> **Task requirements**:
Copy everything in the blog excerpt from "Run from him, he" down to "in high school?", switching "race" to "chase".

> **Passage shown**:

Monday, December 31, 2007

You're In Control



I'm not in control, G-d
I've never held the reigns
You're the One who leads my life
Through losses and through gains

And when I sometimes try to shove You
Out of sight and out of mind
You just keep on reminding me
And place me in a bind

Till I'm forced to remember
On Whom I do depend
It's You who's always been there for me
And been my greatest friend

And though right now I may feel down
Lost all self confidence
You're stretching way out for me
I can see Your providence

And as I cry myself to sleep
For just another night
As I try to predict the unknown
And fill myself with fright

I feel You helping me along
Telling me to move ahead
To take the next step forward
To not give up and stay in bed

But to give the wheel up to You
And stop pressing on the brakes
To let my life move forward
Despite a myriad of mistakes.

Sunday, December 30, 2007

Monkey See, Monkey Do



Monkey see, monkey do.
Stare at him, he stares at you.
Hide from him, he hides his face.
Run from him, he joins the race.
Monkey see, monkey do.
Doesn’t he act just like you?

Wednesday, December 26, 2007

Attention

What do you do with a kid who makes up stories about her life to gain attention? And it's not as if she doesn't have enough really serious stuff already going on... She jus embelishes everything and changes it all around till you're not sure what's real and what's not.

What do you do when that same kid drags another's name into the picture and the other vehemently denies any connection? Which one do you believe?

What do you do when there's someone screaming for help inside but plainly refuses to talk to anyone but someone still in high school?

What do you do when you know that telling someone will probably mean the end for this kid, but may mean a new start for another?

I'm so confused as to whether I made the correct decisions...

Monday, December 24, 2007

My Space


Back off, will ya?
Give me some space.
You're stifling me.
Not letting me think.
And even though you may be right,
Right now, I feel like
Doing the opposite
Of what you think
Just to spite you.

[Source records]
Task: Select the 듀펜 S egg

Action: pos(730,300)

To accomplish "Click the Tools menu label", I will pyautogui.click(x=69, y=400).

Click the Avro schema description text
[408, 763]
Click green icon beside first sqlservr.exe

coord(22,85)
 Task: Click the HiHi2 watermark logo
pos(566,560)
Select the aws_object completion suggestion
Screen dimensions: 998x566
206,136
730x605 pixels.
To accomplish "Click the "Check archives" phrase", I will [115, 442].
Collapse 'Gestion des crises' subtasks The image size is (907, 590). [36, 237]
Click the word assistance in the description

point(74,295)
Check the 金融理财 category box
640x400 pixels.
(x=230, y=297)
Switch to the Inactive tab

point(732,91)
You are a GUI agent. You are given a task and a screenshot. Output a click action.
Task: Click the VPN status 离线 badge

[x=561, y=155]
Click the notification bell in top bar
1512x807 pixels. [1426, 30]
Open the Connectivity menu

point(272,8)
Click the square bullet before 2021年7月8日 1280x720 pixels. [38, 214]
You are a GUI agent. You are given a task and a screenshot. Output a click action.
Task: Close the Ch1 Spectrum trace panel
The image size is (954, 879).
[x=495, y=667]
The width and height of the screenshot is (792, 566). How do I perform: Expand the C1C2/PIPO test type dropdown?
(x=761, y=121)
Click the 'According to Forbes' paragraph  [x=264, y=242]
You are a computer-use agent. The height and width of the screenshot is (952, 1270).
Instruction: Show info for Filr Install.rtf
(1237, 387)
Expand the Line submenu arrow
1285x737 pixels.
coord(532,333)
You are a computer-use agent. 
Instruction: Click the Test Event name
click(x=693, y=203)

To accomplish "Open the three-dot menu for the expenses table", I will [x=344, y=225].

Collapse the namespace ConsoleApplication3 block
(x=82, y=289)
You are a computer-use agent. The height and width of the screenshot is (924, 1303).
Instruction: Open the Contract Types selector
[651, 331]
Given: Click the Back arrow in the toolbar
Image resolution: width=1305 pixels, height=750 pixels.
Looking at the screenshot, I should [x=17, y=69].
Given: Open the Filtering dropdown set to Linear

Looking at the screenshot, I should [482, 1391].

> **Complete output**:
Run from him, he joins the chase.
Monkey see, monkey do.
Doesn’t he act just like you?

Wednesday, December 26, 2007

Attention

What do you do with a kid who makes up stories about her life to gain attention? And it's not as if she doesn't have enough really serious stuff already going on... She jus embelishes everything and changes it all around till you're not sure what's real and what's not.

What do you do when that same kid drags another's name into the picture and the other vehemently denies any connection? Which one do you believe?

What do you do when there's someone screaming for help inside but plainly refuses to talk to anyone but someone still in high school?